I grew up in the deep south (Kentucky and Tennessee) in a secular Jewish family. When I was 12 my parents sent me to a Christian summer camp (there were no other kinds in Kentucky back in those days). After a week of being relentlessly proselytized (read: teased and ostracized), I decided I was tired of being the camp punching bag and so I relented and gave my heart to Jesus. I prayed, confessed my sins, and just like that I was a member of the club.
I experienced a euphoria that I cannot render into words, in exactly the same way that one cannot render into words the subjective experience of listening to music or seeing colors or eating chocolate or having sex. If you have not experienced these things for yourself, no amount of description can fill the gap. Of course, you can come to an *intellectual* understanding that "feeling the presence of the holy spirit" has nothing to do with any holy spirit. You can intellectually grasp that it is an internal mental process resulting from (probably) some kind of neurotransmitter released in response to social and internal mental stimulus. But that won't allow you to understand *what it is like* any more than understanding physics will let you understand what colors look like or what music sounds like.
Happily, there are ways to stimulate the subjective experience that I'm describing other than accepting Jesus as your Lord and Savior. Meditation, for example, can produce similar results. It can be a very powerful experience. It can even become addictive, almost like a drug.
I am not necessarily advocating that you go try to get yourself a hit of religious euphoria (though I wouldn’t discourage you either -- the experience can give you some interesting and useful perspective on life). Instead, I simply want to convince you to entertain the possibility that people might profess to believe in God for reasons other than indoctrination or stupidity. Religious texts and rituals might be attempts to share real subjective experiences that, in the absence of a detailed modern understanding of neuroscience, can appear to originate from mysterious, subtle external sources.
The reason I want to convince you to entertain this notion is that an awful lot of energy gets wasted by arguing against religious beliefs on logical grounds, pointing out contradictions in the Bible and whatnot. Such arguments tend to be ineffective, which can be very frustrating for those who advance them. The antidote for this frustration is to realize that spirituality is not about logic. It's about subjective experiences that not everyone is privy to. Logic is about looking at the grooves. Spirituality is about hearing the music.
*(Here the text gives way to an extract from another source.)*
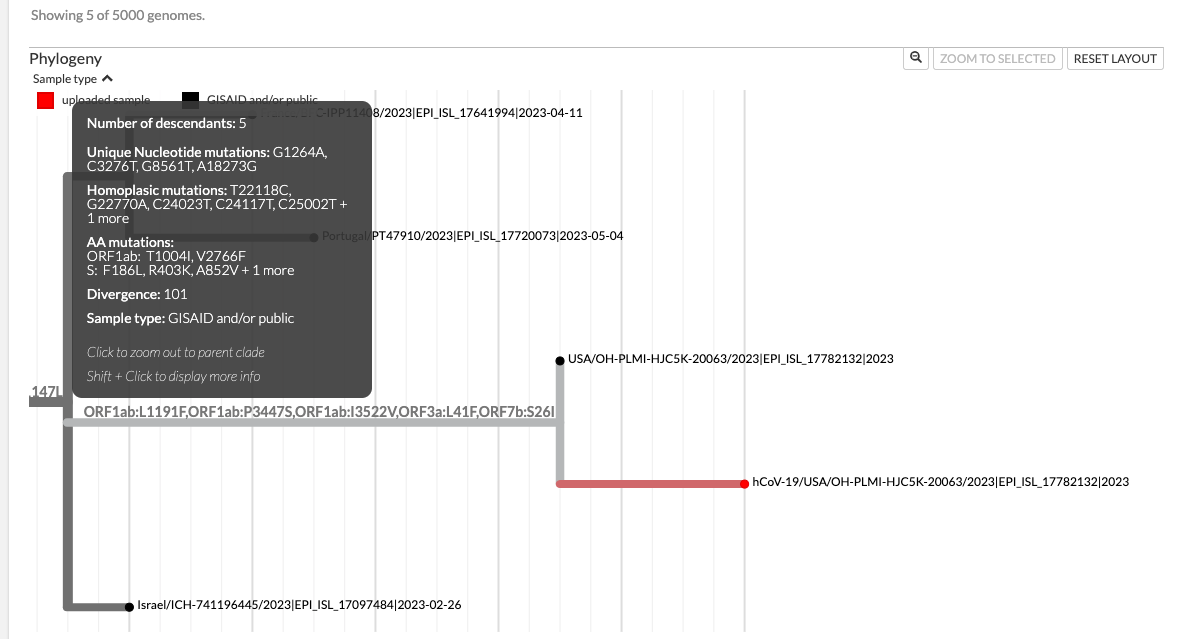Screen dimensions: 1182x639
Task: Click the EPI_ISL_17782132 USA sample label
Action: click(x=730, y=358)
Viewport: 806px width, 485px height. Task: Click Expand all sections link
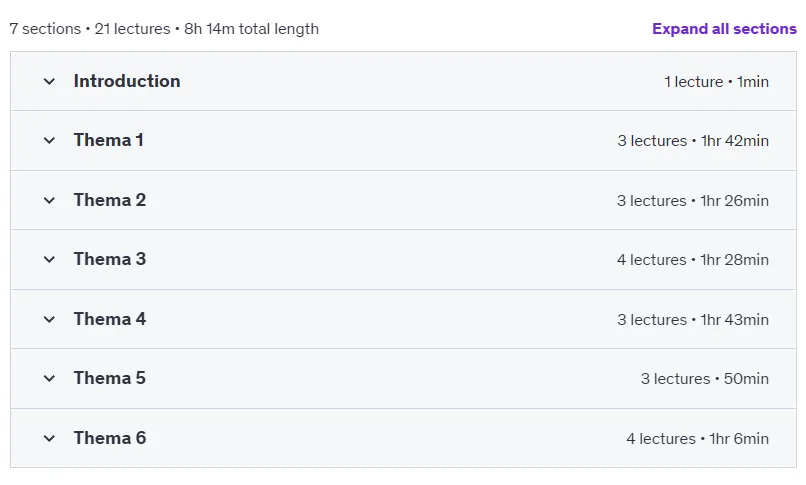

The good news is that adopting science and reason doesn’t mean you have to give up on spirituality any more than you have to give up on music. There are myriad paths to spiritual experience, to a sense of awe and wonder at the grand tapestry of creation, to the essential existential mysteries of life and consciousness, to what religious people call “God.” Walking in the woods. Seeing the moons of Jupiter through a telescope. Gathering with friends to listen to music, or to sing, or simply to share the experience of being alive. Meditation. Any of these can be spiritual experiences if you allow them to be. In this sense, God is everywhere.